▸ **Lesetext**
◆ ◆ ◆ ◆

Kommentar

Das völlig falsche Signal

Axel Grysczyk

Die Landtagsabgeordneten haben sich eine Erhöhung ihrer Bezüge um etwa zwei Prozent gegönnt. Es geht nicht um die Erhöhung, es geht ums Signal. Und das ist vollkommen falsch. Von Axel Grysczyk

Wir leben derzeit unter einem beispiellosen Spardiktat. Ausgelöst durch die Schuldenbremse, die die Verantwortlichen der öffentlichen Haushalte dazu zwingt, keine neue Schulden mehr machen zu dürfen. Schwimmbäder werden dicht gemacht und kleine Bibliotheken geschlossen sowie gleichzeitig Kita-Gebühren und Steuern erhöht. Wir ächzen darunter, dieses Ziel zu erreichen. Und was machen die Abgeordneten? Sie schustern sich ohne parlamentarische Erörterung ein Plus von zwei Prozent zu.

◆ ◆ ◆ ◆

▸ **Auszüge der Zeilen**
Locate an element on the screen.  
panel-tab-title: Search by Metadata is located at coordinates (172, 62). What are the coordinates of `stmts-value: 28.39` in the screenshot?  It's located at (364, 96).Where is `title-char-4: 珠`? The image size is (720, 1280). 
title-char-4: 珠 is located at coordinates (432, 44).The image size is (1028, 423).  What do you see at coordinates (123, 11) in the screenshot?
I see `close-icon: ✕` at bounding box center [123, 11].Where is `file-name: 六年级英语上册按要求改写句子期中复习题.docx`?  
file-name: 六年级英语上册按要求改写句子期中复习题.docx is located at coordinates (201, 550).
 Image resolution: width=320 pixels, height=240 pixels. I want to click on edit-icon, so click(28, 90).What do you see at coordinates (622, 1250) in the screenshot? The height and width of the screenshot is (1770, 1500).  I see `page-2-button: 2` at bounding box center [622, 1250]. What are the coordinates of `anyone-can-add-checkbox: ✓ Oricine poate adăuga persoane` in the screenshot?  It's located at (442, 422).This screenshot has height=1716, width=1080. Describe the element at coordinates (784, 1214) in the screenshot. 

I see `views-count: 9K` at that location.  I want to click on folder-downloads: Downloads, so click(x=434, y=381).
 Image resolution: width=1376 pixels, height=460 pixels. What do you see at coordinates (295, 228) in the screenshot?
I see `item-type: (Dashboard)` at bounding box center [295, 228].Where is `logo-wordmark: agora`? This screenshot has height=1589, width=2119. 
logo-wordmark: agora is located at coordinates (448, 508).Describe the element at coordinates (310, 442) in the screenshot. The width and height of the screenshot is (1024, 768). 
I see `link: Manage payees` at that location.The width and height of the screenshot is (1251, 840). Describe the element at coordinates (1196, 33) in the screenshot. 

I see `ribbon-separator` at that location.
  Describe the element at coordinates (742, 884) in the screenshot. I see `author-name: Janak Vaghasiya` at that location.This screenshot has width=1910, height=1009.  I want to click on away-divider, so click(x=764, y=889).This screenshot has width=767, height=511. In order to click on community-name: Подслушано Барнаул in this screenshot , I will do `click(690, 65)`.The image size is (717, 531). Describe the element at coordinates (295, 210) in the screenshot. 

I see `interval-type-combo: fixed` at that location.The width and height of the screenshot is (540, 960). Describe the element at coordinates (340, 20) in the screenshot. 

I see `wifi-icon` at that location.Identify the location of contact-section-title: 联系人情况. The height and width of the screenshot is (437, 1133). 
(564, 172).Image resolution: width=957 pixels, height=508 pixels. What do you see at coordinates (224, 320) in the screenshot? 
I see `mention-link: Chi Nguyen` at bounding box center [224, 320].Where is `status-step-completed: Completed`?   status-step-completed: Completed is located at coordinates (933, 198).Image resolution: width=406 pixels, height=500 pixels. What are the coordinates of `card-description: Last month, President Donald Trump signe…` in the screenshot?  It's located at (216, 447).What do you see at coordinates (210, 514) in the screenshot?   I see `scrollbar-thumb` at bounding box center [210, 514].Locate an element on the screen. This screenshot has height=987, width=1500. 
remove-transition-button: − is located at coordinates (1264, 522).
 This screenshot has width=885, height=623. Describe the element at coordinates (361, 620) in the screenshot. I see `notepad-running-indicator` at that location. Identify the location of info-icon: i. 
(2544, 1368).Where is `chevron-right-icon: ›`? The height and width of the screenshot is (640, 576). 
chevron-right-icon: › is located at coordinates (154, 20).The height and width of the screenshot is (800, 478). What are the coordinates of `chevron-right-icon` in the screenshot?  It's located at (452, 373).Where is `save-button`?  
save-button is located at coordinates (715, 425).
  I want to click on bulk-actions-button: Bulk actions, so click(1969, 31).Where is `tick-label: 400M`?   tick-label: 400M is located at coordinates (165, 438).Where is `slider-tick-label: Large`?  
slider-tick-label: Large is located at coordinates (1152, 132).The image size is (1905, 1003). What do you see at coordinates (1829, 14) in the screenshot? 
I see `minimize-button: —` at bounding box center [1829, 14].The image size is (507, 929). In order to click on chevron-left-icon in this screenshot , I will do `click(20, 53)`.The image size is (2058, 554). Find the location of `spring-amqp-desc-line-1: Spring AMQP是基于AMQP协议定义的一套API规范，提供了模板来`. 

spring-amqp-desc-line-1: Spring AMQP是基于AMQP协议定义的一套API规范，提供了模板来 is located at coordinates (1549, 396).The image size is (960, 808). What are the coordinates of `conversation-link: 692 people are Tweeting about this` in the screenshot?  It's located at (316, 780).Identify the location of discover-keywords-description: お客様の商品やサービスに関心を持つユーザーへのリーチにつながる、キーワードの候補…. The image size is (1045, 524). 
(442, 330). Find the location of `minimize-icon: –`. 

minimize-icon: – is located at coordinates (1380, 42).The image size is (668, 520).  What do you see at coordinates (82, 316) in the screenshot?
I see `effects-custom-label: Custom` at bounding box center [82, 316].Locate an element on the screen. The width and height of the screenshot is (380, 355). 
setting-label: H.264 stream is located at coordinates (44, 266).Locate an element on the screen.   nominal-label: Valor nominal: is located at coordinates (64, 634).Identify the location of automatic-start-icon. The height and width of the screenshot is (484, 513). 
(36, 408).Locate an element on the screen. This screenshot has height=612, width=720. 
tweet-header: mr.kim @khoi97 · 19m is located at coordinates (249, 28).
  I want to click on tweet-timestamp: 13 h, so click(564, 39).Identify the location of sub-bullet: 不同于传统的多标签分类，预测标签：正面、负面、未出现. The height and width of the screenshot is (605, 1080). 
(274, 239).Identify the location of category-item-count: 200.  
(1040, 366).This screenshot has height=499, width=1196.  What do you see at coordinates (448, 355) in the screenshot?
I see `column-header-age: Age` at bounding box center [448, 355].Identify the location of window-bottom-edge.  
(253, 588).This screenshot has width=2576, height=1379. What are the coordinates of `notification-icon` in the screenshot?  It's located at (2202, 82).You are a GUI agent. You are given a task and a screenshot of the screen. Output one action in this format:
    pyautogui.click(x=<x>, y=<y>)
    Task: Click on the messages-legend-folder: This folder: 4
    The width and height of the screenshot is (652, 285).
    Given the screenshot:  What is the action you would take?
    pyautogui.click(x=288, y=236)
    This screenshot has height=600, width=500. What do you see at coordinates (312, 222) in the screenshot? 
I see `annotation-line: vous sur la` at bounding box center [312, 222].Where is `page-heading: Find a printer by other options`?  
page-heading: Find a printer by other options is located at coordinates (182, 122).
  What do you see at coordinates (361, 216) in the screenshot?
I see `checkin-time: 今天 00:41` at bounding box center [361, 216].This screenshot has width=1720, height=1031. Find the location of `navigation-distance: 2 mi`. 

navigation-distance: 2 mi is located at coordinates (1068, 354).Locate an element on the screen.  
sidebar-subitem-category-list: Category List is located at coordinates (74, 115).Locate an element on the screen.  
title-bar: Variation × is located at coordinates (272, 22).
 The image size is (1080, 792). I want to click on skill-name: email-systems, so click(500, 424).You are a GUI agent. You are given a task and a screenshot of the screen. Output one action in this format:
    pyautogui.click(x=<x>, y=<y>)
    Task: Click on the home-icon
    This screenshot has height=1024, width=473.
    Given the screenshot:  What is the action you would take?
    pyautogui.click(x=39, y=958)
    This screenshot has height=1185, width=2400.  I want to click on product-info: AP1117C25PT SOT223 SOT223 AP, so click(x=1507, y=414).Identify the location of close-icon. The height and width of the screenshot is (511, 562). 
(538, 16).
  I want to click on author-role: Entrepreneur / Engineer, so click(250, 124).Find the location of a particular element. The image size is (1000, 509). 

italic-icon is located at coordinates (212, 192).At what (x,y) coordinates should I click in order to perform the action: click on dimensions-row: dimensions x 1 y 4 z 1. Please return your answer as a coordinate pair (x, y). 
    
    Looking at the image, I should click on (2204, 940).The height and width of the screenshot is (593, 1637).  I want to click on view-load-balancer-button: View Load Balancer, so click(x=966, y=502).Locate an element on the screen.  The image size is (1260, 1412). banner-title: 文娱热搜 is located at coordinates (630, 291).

◆ ◆ ◆ ◆

▸ **Aufgabenblock**
- A) Gib den Kommentar zur Diätenerhöhung von „Wir leben derzeit“ bis „zwei Prozent zu.“ Wort für Wort wieder.
- B) Übersetze den folgenden Satz aus dem Kommentar zur Diätenerhöhung ins Englische: „Schwimmbäder werden dicht gemacht und kleine Bibliotheken geschlossen sowie gleichzeitig Kita-Gebühren und Steuern erhöht.“
- C) Nimm den Kommentar zur Diätenerhöhung der Landtagsabgeordneten dort auf, wo er endet, und schreib ihn weiter.

▸ **Antworten je Aufgabe**
- A)
Wir leben derzeit unter einem beispiellosen Spardiktat. Ausgelöst durch die Schuldenbremse, die die Verantwortlichen der öffentlichen Haushalte dazu zwingt, keine neue Schulden mehr machen zu dürfen. Schwimmbäder werden dicht gemacht und kleine Bibliotheken geschlossen sowie gleichzeitig Kita-Gebühren und Steuern erhöht. Wir ächzen darunter, dieses Ziel zu erreichen. Und was machen die Abgeordneten? Sie schustern sich ohne parlamentarische Erörterung ein Plus von zwei Prozent zu.

- B) Swimming pools are being shut down and small libraries closed, while at the same time daycare fees and taxes are being raised.

- C)
Das Argument, dass sie im nächsten Jahr eine Nullrunde einlegen, überzeugt nicht. Denn man hätte sich nicht mehr auf die Straße trauen können, wenn die Abgeordneten sich selbst eine Erhöhung zugebilligt, aber gleichzeitig den Landesbeamten eine Nullrunde verordnet hätten. Also haben sie vorsichtshalber schon angekündigt, sich 2015 keine Erhöhung zu genehmigen. Dann lieber jetzt noch mal rund zwei Prozent.

Zumal die Bezüge nur die halbe Wahrheit sind. Der Abgeordneten-Job zahlt sich stärker durch die Altersversorgung aus. Während in der Bevölkerung das Gespenst der Altersarmut sich in immer mehr Stuben einnistet, halten die Abgeordneten weiter an ihrer üppigen Versorgung fest. Allein die Kosten für die Grundsicherung im Alter steigt von derzeit 5,5 Milliarden bis 2018 auf voraussichtlich 7,2 Milliarden Euro – das kann einem Abgeordneten egal sein.

Die Diäten-Erhöhung kostet den Steuerzahler Geld und den Politikern Glaubwürdigkeit. Ein schlechtes Geschäft!